> _Task input_:
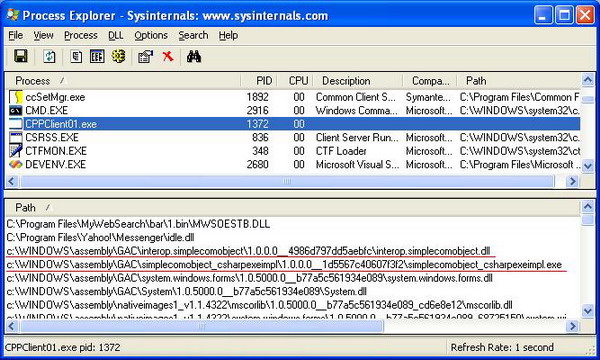Toggle the lower pane view toolbar icon

76,56
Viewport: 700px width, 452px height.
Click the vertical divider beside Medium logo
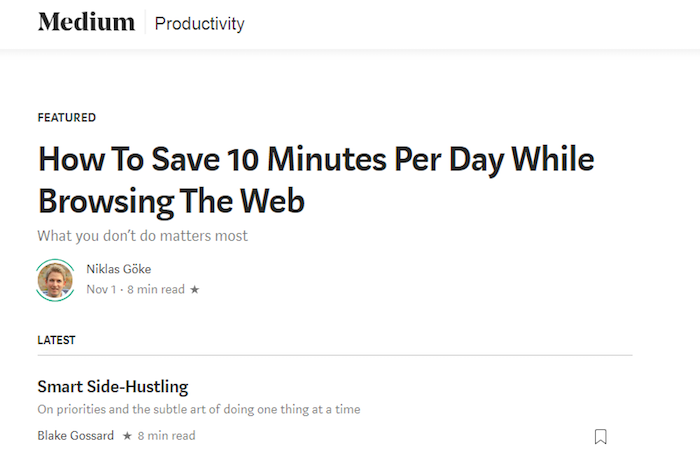(145, 23)
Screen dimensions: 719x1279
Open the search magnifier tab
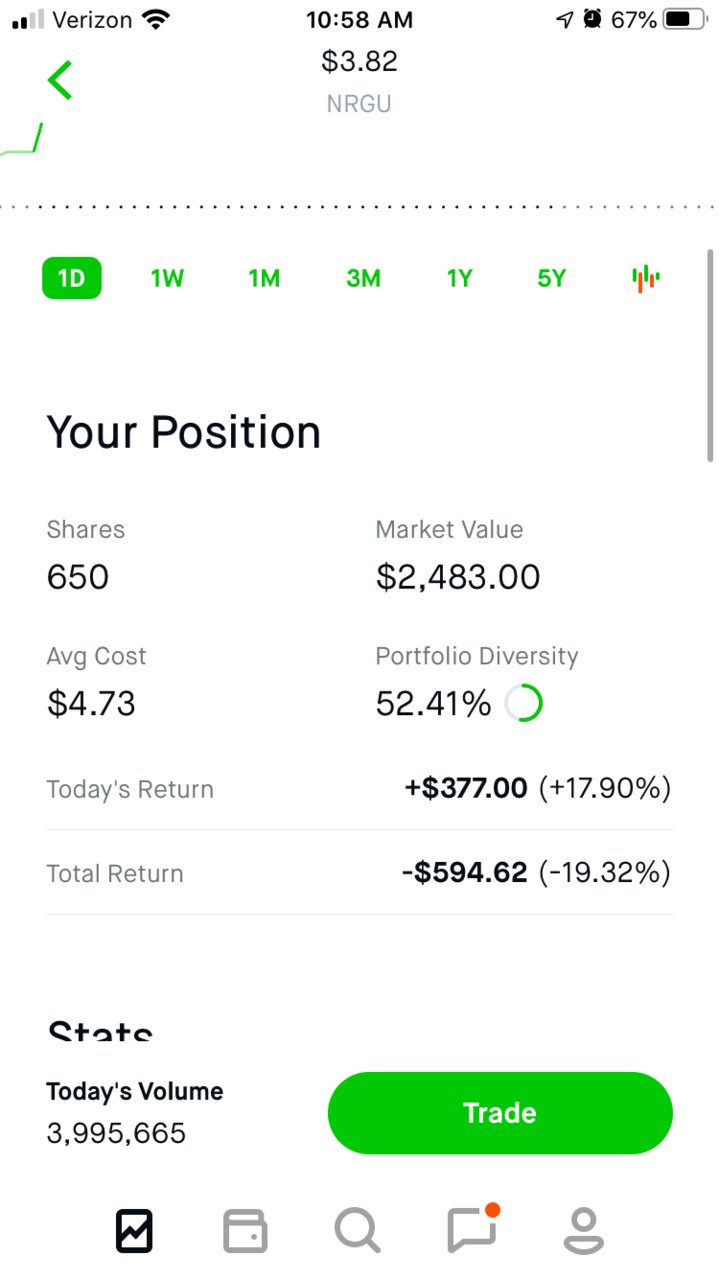point(357,1231)
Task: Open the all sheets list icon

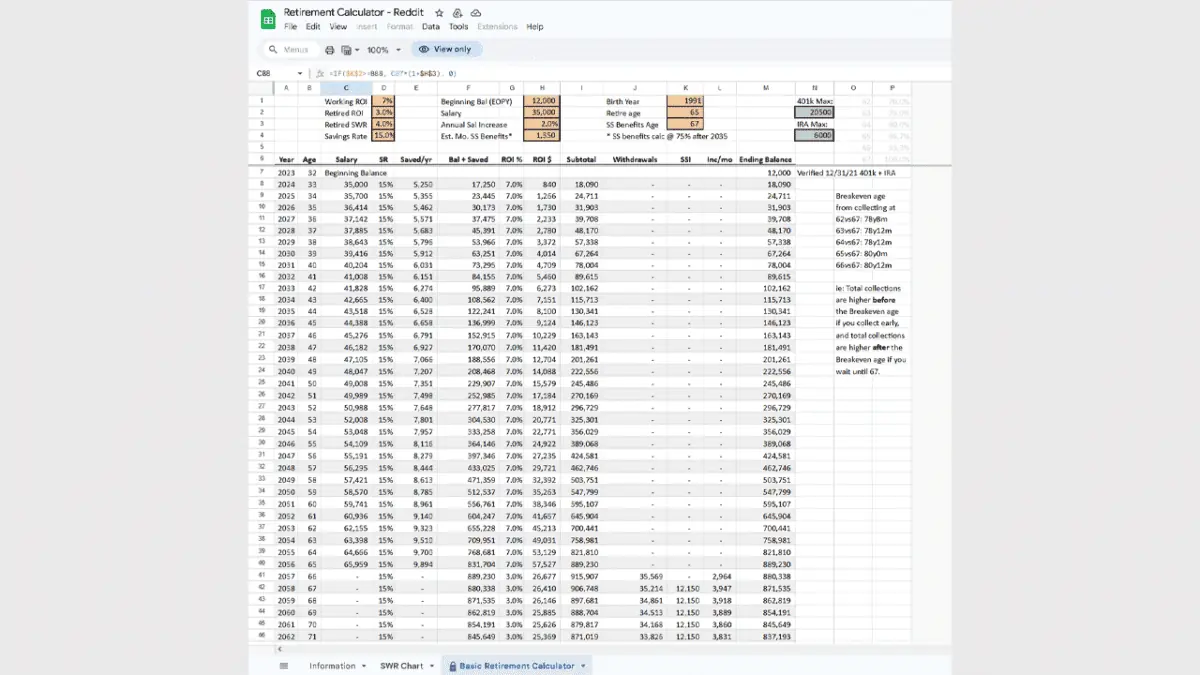Action: pos(284,666)
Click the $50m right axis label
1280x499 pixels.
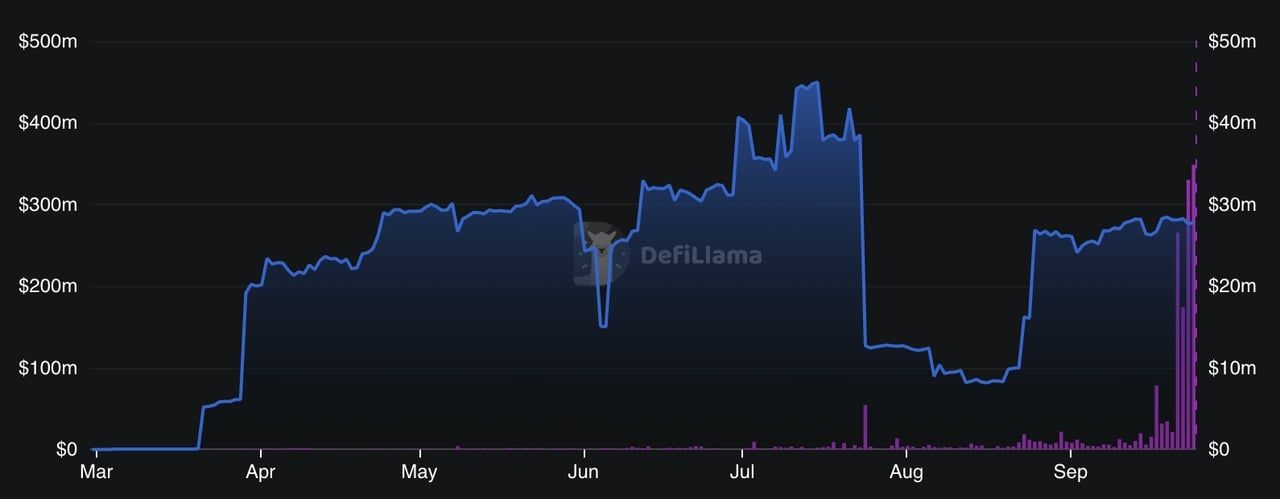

> _Activity_:
Your answer must be an exact copy of the lines from the one with "Screen dimensions: 719x1279" through the final line of the data, both included, without any pictures.

> _Result for this exercise_:
Screen dimensions: 719x1279
Open the search magnifier tab
point(357,1231)
Task: Open the all sheets list icon

Action: pos(284,666)
Click the $50m right axis label
1280x499 pixels.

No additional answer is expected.